# Equipment help



## Fernando Araiza (Apr 8, 2018)

Hello, 

I just bought a 36 inch grill to use in catering events It has already been converted to lp.however I don't know how to connect it to a propane tank. It has a 3/4 inch nipple.

Thanks


----------



## foodpump (Oct 10, 2005)

Get a plumber or gas fitter to do that, please?


----------



## Fernando Araiza (Apr 8, 2018)

foodpump said:


> Get a plumber or gas fitter to do that, please?


I think that's a bit much. I usually don't get one to connect my backyard grill to the propane tank. I know this is at higher volume but it should essentially be the same thing.


----------



## sgmchef (Sep 30, 2006)

Hi Fernando,

I think safety, for you and the guests, overrides the expense in this case. 

Dealing with pressurized, explosive gas is not the time for a duct tape and bubblegum approach. 

Pay someone reputable to do the work. It might just be as simple as changing the nipple but I would not risk my life trying to do it myself. I'm a chef not a steamfitter...

Good luck on your choice that could impact hundreds of lives!


----------



## halb (May 25, 2015)

That's not the right attitude to have regarding something like this. You are going to need materials that you won't have access to and won't know how to use. If you want your grill to operate properly and safely get your propane supplier or a plumber to set it up for you.


----------



## meezenplaz (Jan 31, 2012)

Who said anything about duct tape and bubblegum? 
It's one fitting, guys, and some approved tape or sealer.

OP, who did the propane conversion, you or a factory, or a plumber?
Whats the extent of your plumbing experience?


----------



## halb (May 25, 2015)

What about the proper regulator and adjusting it for the correct pressure? What hose is he going to use and what adapter to 3/4" pipe thread is he going to need? (I assume this whole thing is going to be portable?) These are all things that you don't get at the local hardware store or Home Depot like you can with BBQ parts.


----------



## foodpump (Oct 10, 2005)

I dunno meez,

Catering is like Forrest Gump's box of chocolates: you never know what you're going to get.

You could be doing a bbq for a bunch of plumbers, who would pick out the difference between white Teflon tape (illegal for gas fitting) and yellow tape on the connections from 20 feet away. Or you could cater for a bunch of lawyers, who would use any excuse not to pay full price.

But usually home-made gas fittings on commercial eqpt get junked at larger events. I've witnessed at least two gas equipment expulsions and one lighting/wiring nightmare get the boot. Because almost always all vendors and their equipment get inspected hours before the event starts.

And then there's the question of insurance. Obviously you're gonna have liability insurance as a caterer, but if anything equipment-wise happens and the insurance boys "deduce" that you didn't have equipment installed/maintained, you're gonna wish you'd never been born.


----------



## meezenplaz (Jan 31, 2012)

I'm sorry but that seems a little overly cautious to me...
this is coming from somebody ...myself ...who has installed hundreds of gas fittings on commercial equipment as well as residential for over 20 years.
----------------
● Tasks and exercises
[1] According to foodpump in the equipment help thread, why do home-made gas fittings on commercial equipment usually get junked at larger events?
[2] Write out the part of the equipment help thread starting with "What about the" and going on through "pay full price.".

Collected data
----------------
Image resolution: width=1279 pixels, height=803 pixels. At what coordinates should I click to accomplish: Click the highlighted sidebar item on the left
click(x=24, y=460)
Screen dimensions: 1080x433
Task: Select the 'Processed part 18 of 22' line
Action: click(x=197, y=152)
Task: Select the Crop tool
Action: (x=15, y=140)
----------------
● Solved problems
[1] Almost always, all vendors and their equipment get inspected hours before the event starts. That is why home-made gas fittings on commercial equipment usually get junked at larger events.

[2]
What about the proper regulator and adjusting it for the correct pressure? What hose is he going to use and what adapter to 3/4" pipe thread is he going to need? (I assume this whole thing is going to be portable?) These are all things that you don't get at the local hardware store or Home Depot like you can with BBQ parts.


----------



## foodpump (Oct 10, 2005)

I dunno meez,

Catering is like Forrest Gump's box of chocolates: you never know what you're going to get.

You could be doing a bbq for a bunch of plumbers, who would pick out the difference between white Teflon tape (illegal for gas fitting) and yellow tape on the connections from 20 feet away. Or you could cater for a bunch of lawyers, who would use any excuse not to pay full price.